- What you need to do -
Without including any pictures, copy each entry below exactly.

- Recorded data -
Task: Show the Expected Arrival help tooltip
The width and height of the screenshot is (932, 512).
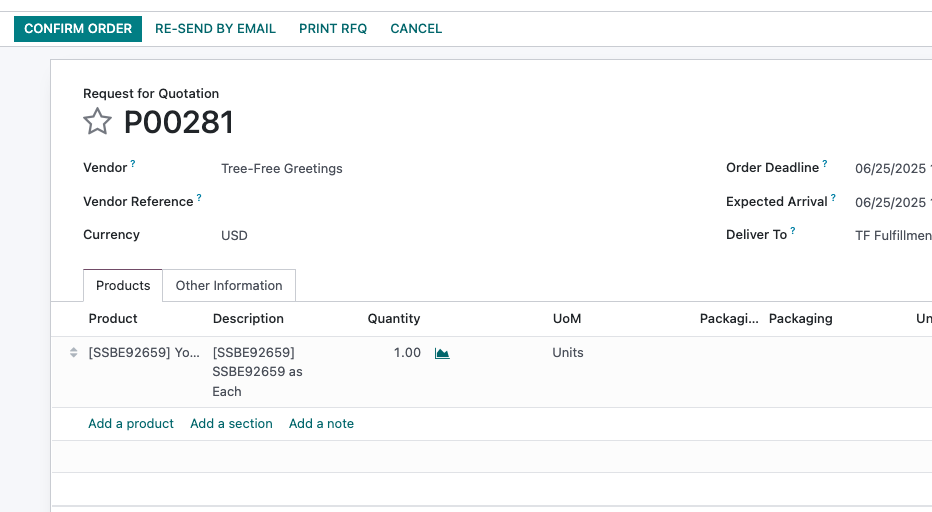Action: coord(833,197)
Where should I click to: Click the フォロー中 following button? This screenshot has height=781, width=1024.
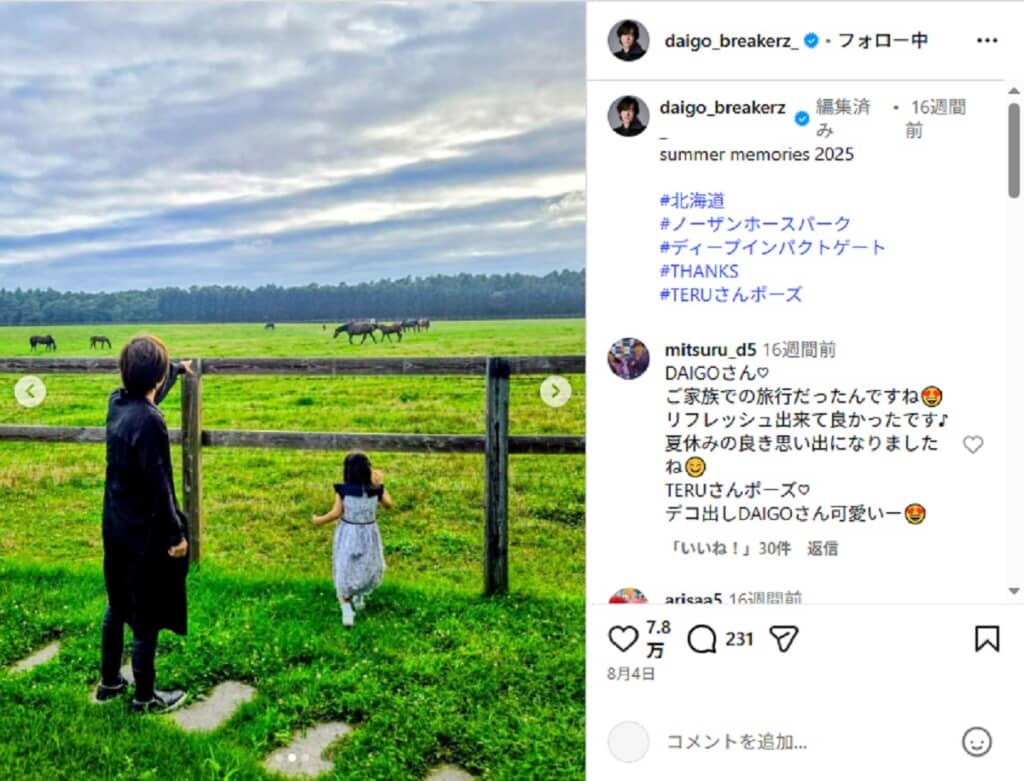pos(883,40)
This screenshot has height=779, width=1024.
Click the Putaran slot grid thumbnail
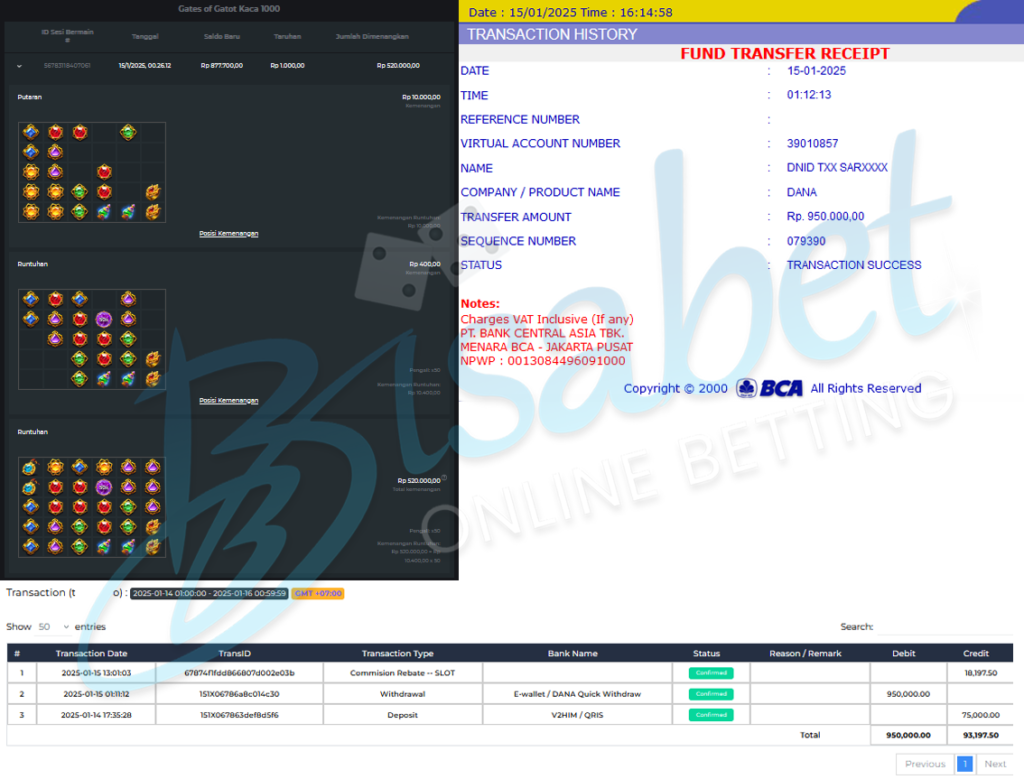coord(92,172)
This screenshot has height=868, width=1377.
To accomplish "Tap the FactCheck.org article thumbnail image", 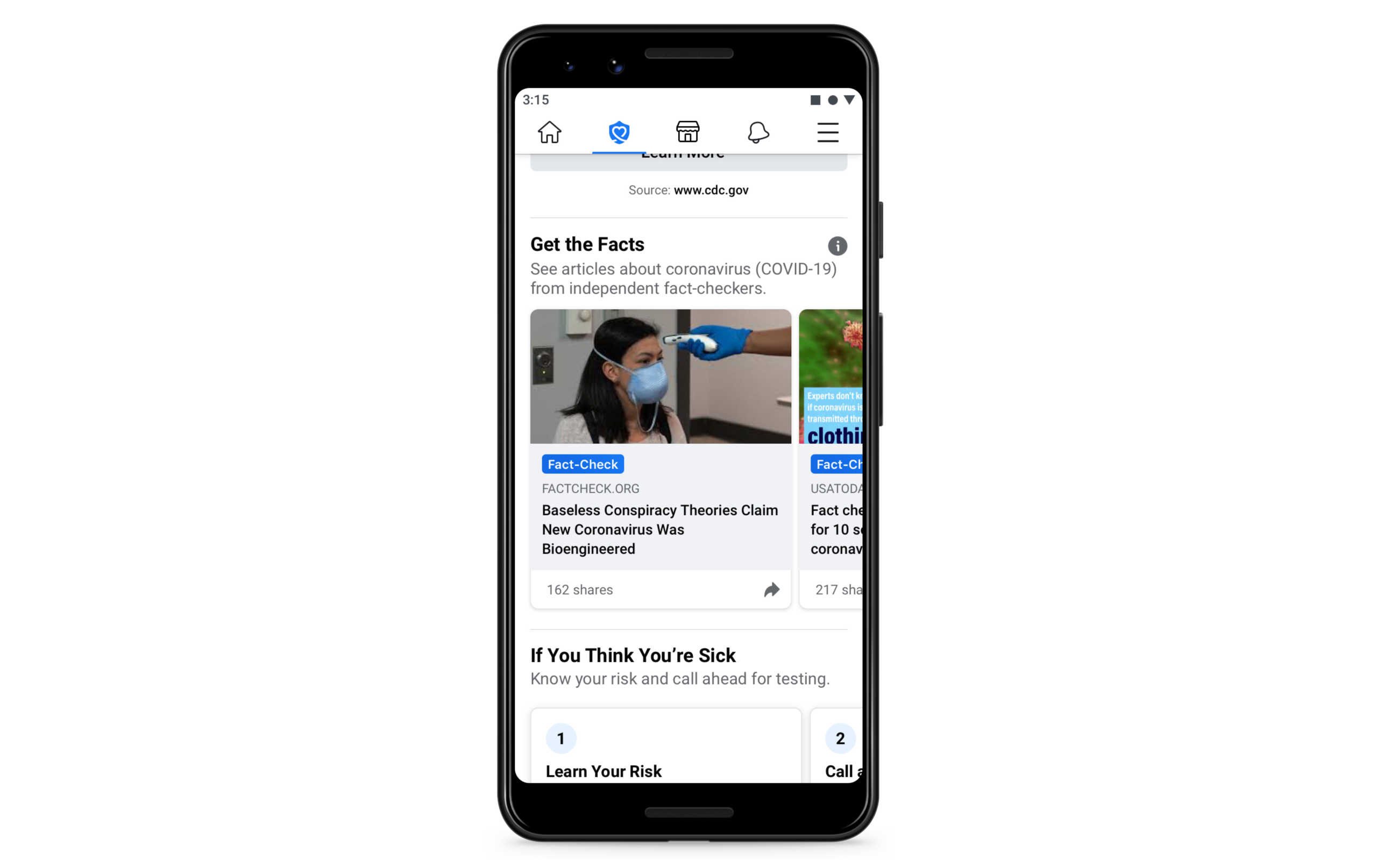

- The answer -
Task: Show the Expected Arrival help tooltip
The width and height of the screenshot is (932, 512).
Action: coord(833,197)
Where should I click to: Click the フォロー中 following button? This screenshot has height=781, width=1024.
pos(883,40)
This screenshot has height=779, width=1024.
Click the Putaran slot grid thumbnail
coord(92,172)
This screenshot has height=868, width=1377.
To accomplish "Tap the FactCheck.org article thumbnail image", 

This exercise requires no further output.